The Mediterranean-style building — with a tile roof, arched windows and a gated courtyard — was constructed in 1956, land records show. YMCA officials didn't respond to phone calls about when and why they moved their offices from the building.

Nieber CEO and founder Joe Niebur said he envisions a pair of high-end restaurants on the building's first floor; grassy areas that are set back from Tejon would be turned into patios for outdoor dining and gatherings. The upper floor would continue as office space.

Niebur said he's talked with potential restaurant concepts and office users, but he declined to identify them. 

OZ Architecture of Colorado Springs, hired for the project, plans to retain the building's Mediterranean flavor, Niebur said. Construction crews have started renovation work inside the building, he said.

The restaurants would join several dining, drinking and dessert options in the 300 block of North Tejon, including Poor Richard's, Four by Brother Luck, Roosters House of Ramen, Louie's Pizza,  Tony's downtown bar, the Odyssey Gastropub and Josh & John's Ice Cream.

"A couple of restaurants in there should just add to the feeling there," Niebur said. "That part of Tejon is neat; I love that part of Tejon."

The potentially more visible component of Niebur's project calls for construction of a five-story condo building in the parking lot immediately west of the former YMCA building. 

The condo building would have ground-floor parking and four residential levels containing a dozen for-sale units, whose prices could range from $500,000 to $1 million, Niebur said.

In recent years, developers have opened, started building or proposed several downtown apartment projects with hundreds of units.

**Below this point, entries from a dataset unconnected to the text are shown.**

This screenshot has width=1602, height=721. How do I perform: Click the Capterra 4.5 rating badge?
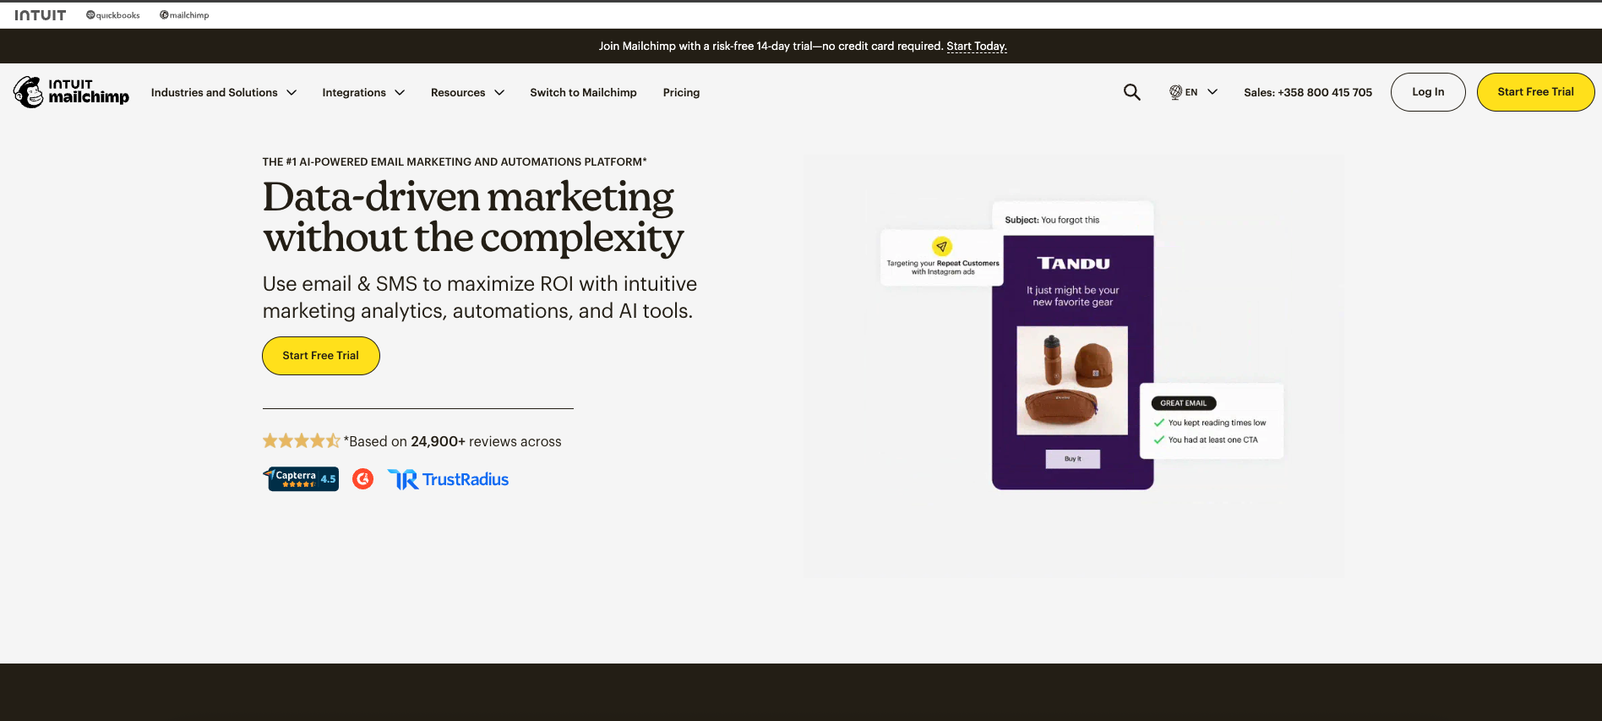tap(302, 479)
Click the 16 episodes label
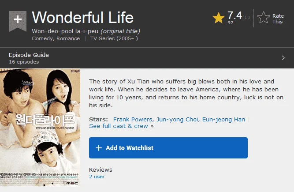 [x=24, y=62]
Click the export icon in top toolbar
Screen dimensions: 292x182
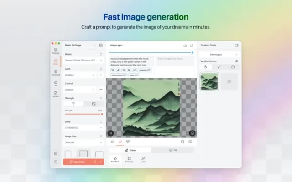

But there have been only a handful of projects with for-sale residential units.

A few years ago, local developer Dan Robertson, who started remodeling downtown buildings with upper-floor lofts two decades ago, completed the nine-unit Bijou Lofts across from Acacia Park. Businessman Rich Guy, meanwhile, is turning the upper floors of the four-story Pueblo Bank & Trust building on Pikes Peak Avenue into condominiums.

"There's still not very many choices of for-sale condos (in downtown Colorado Springs)," Niebur said. "There's a ton of them in Denver."

Whether buyers would pay $500,000 to $1 million is an unknown.

Yet downtown apartment developers and the area's boosters have pointed to a strong demand by area residents who want a so-called urban lifestyle — the ability to live downtown and walk or bike to restaurants, bars, nightclubs, museums and the like.

And downtown residents have shown they're willing to pay top dollar. The Mae on Cascade, one of downtown's newest apartment projects, commands rents that start at $1,300 a month for studios and $3,000 a month for penthouses, its website shows.

"You build it, you never know," Niebur said. "But we have a big parking lot in the back of that (YMCA) building and I think when you add the residential component to the alleyway there, with the views we're going to create, the restaurants in front ... I think that feels like something that is a fun place to hang. It's working well in Denver. I'm just crazy enough to try it." 

In a best-case scenario, Niebur hopes to open the restaurants next summer. He's targeting construction to begin on the condo building in November or December, with completion in fall 2022.

The restaurants and condos would be Niebur's latest high-profile downtown project.

His company redeveloped the Trolley Building in the 500 block of South Tejon, which once housed a trolley car barn.

That property now includes the Atomic Cowboy bar, Fat Sully's Pizza, Denver Biscuit Co., the C.O.A.T.I food hall, Streetcar520 and the Pikes Peak Brewing Co.'s Lager House and Star Bar.

The Trolley Building complex anchors what downtown boosters call the New South End, a thriving multiblock area of restaurants, bars, hotels and other uses southeast of Vermijo and Cascade avenues and a few blocks east of the newly opened Weidner Field, a multipurpose outdoor stadium.